In the window she remained standing, ready for a fight. ‘Say what you have to say,’ she said, and as she spoke Sandro was struck again by the ghost of Michelle Connor’s beauty in the worn face. It came into his head that somehow these were the traces of having been loved. Was that sentimental?
‘Because I’m leaving when you’re done,’ Michelle went on defiantly. ‘I’m packed and gone.’ Gallo’s shoulders dropped at the desk and Sandro guessed her leaving was what they had been talking about.
‘Signora Connor,’ Sandro said. ‘When did your husband die?’
And he didn’t know what it was she had been expecting him to say, but he guessed not this. She paled abruptly, her eyes suddenly dark in her wide, lined face.

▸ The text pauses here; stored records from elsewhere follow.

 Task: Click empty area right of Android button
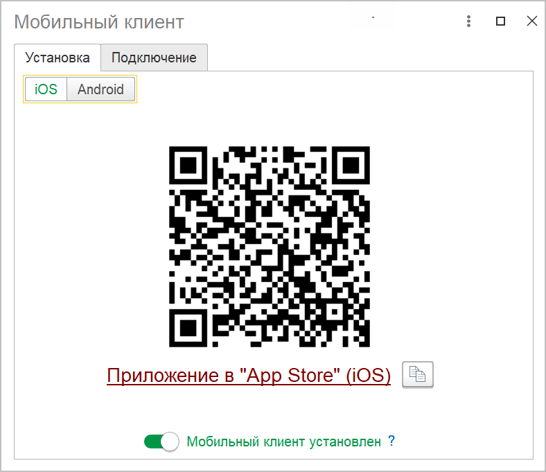[x=313, y=89]
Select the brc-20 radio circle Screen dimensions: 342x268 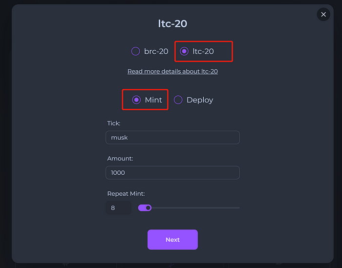[135, 51]
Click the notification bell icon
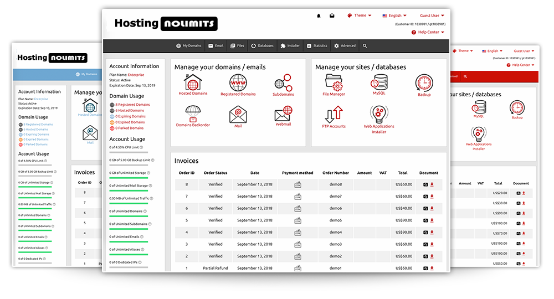Viewport: 554px width, 299px height. pos(319,16)
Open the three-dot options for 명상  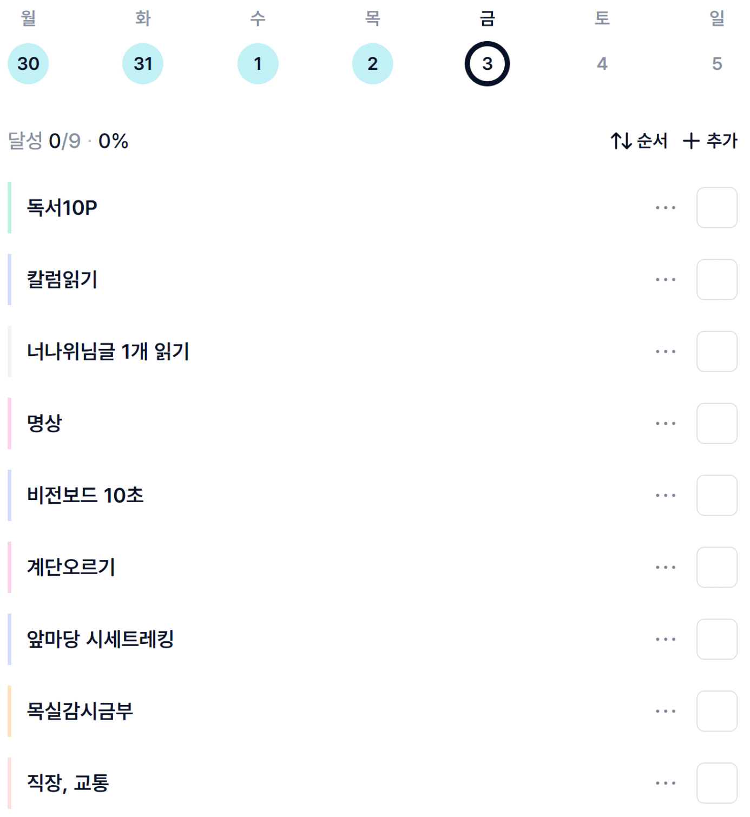tap(665, 424)
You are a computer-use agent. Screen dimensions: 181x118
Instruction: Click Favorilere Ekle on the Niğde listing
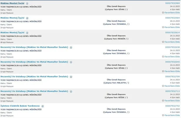click(172, 101)
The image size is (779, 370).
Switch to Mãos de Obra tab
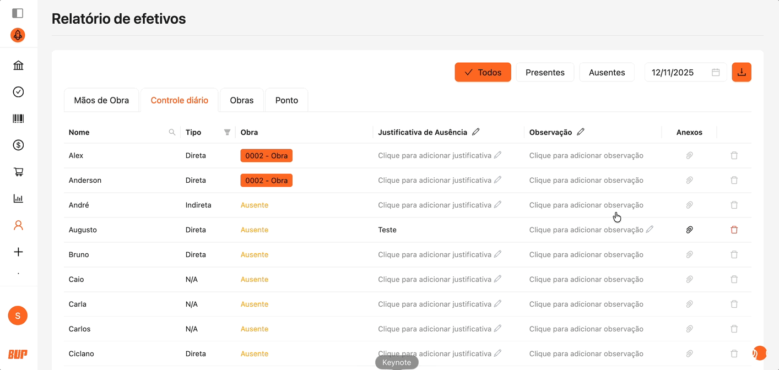[x=101, y=100]
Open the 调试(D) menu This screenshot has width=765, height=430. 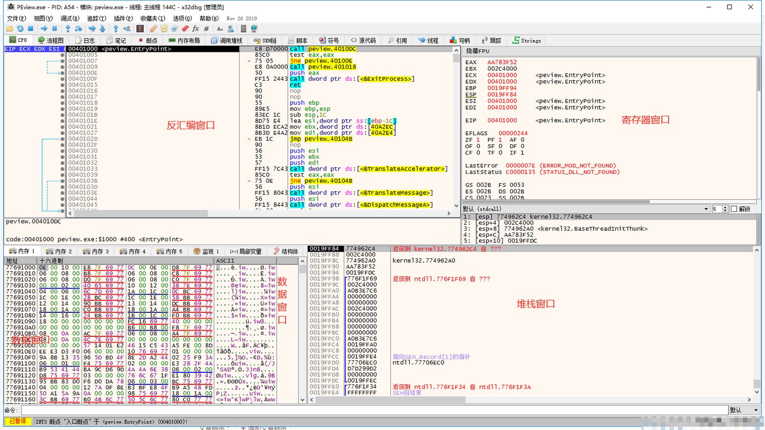click(x=70, y=18)

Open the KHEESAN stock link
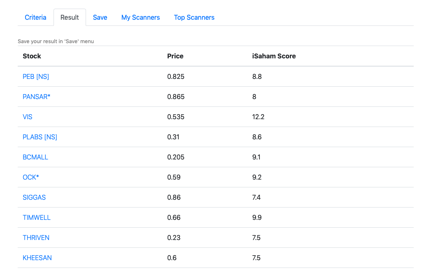point(37,258)
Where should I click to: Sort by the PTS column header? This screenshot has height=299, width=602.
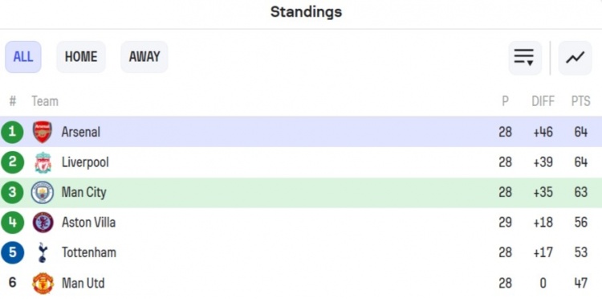(580, 101)
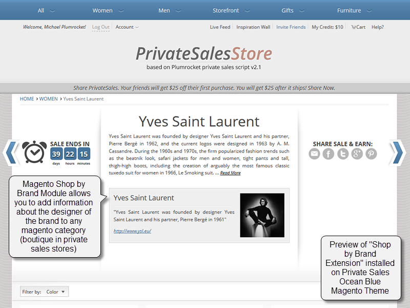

‘I’m sorry,’ he said. ‘I have to ask.’
‘Joe died August 18, last year,’ Michelle said quietly. At the desk Luca Gallo made a small sound, a clearing of the throat.
‘Mr Gallo told me that Per Hansen was appointed to replace your husband after his death,’ said Sandro, without turning his head to include Luca. Holding her gaze, one that was full of pain. ‘That wasn’t strictly true, was it?’

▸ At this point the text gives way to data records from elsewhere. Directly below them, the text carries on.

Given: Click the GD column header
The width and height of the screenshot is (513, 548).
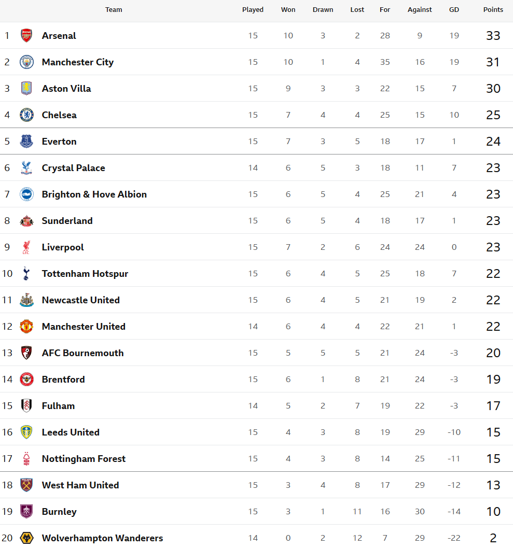Looking at the screenshot, I should [x=454, y=10].
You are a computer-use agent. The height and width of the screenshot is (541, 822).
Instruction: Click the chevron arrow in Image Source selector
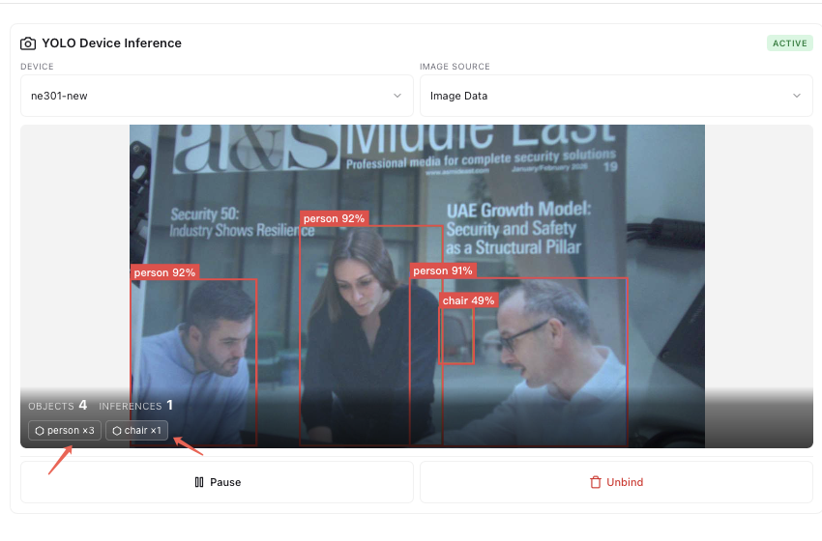tap(796, 96)
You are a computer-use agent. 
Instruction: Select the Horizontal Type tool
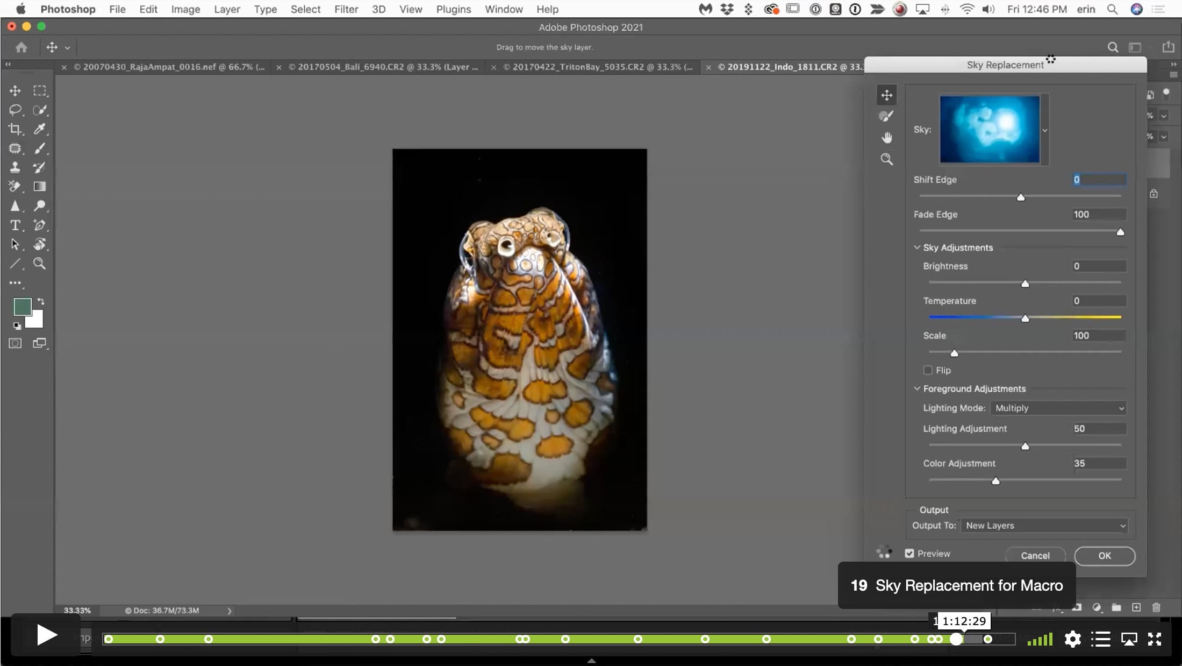15,225
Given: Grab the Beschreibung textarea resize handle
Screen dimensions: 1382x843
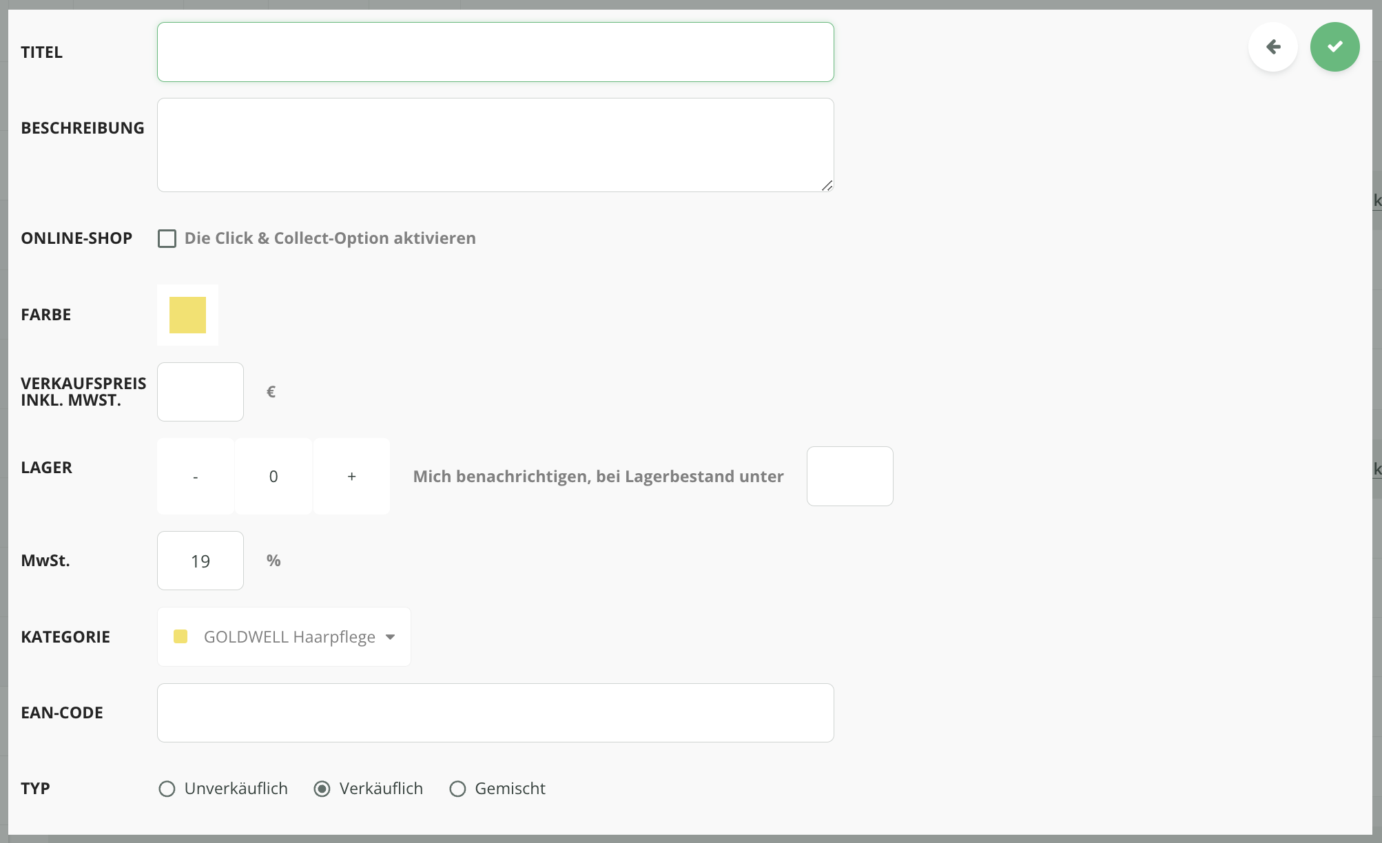Looking at the screenshot, I should [827, 185].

Slowly she shook her head. ‘No,’ she said, and her gaze flickered across to Gallo, then back. ‘I guess Mr Gallo wanted to avoid – embarrassment. Or something.’
Sandro sighed. ‘He’d already been told he couldn’t come here, hadn’t he? Shortly after Loni Meadows was appointed: I’m guessing
she made that decision.’ She turned her head away, and Sandro saw something gleam in her eyes, in the thin grey light from the window. He saw that he was right, and then Luca Gallo spoke.
‘The
Dottoressa
was adamant. No spouses.’ His voice faltered. ‘We had to respect her decision; it was her first decision as Director.’

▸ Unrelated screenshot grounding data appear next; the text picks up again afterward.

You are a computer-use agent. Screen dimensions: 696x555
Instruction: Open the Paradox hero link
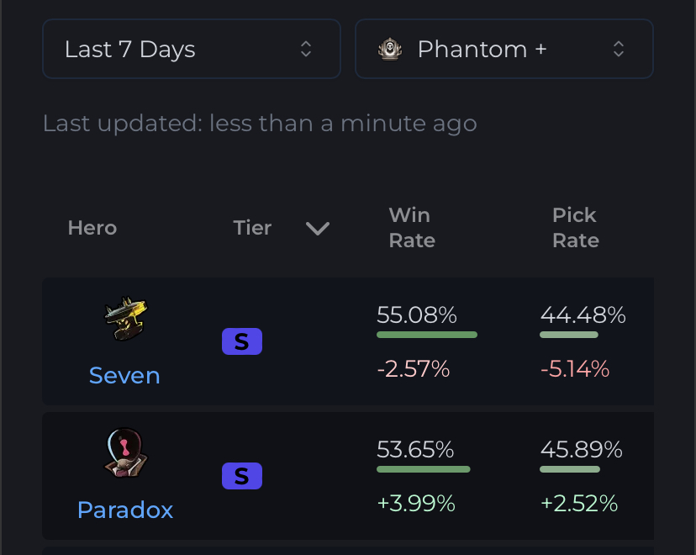coord(125,510)
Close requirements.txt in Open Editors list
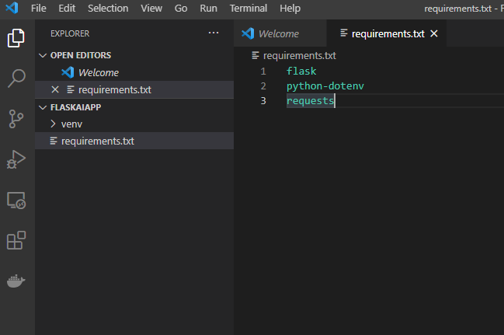This screenshot has width=504, height=335. tap(54, 89)
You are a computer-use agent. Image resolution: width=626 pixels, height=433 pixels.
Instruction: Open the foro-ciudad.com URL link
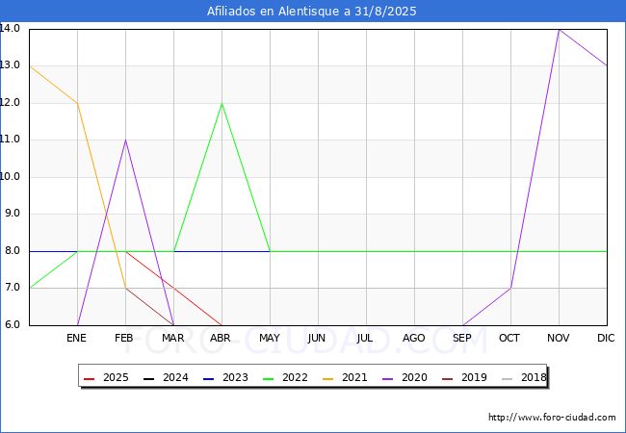[552, 418]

‘Although she herself was conducting an affair?’ Sandro couldn’t conceal his distaste.
Gallo bowed his head. ‘I think perhaps his work was also not to her taste. She could be very – scathing.’
‘Did she put anything on that blog of hers about him?’ asked Sandro softly.
Michelle shrugged, barely perceptibly.
‘Did she do one of her – ’ and he searched for the words, ‘character assassinations? Or was it only his rejection from a position here that did it? That led your husband to take his life?’
‘It came at a bad time,’ she said, and he could hear only grief in her rough voice. ‘He didn’t have it easy, my Joe. He was fighting it every day of his life.’
He supposed she was talking about depression: to Sandro it appeared as a low grey sky, pressing down. Like the sky beyond the window, like the thick grey walls of the castle closing in. What a place, he thought. Enough to drive anyone crazy.
‘And so you must have hated her,’ he said as gently as he could. ‘Blamed her; how could you not? And then you came here anyway, because at the very least you’d get the chance to tell her what you thought of her?’
Michelle Connor remained silent, but the look she turned on him said enough. All the same, he had to go on. ‘And to have to observe her, flirting with guests and visitors. Her evenings away from the castle.’ She shook her head, just minutely.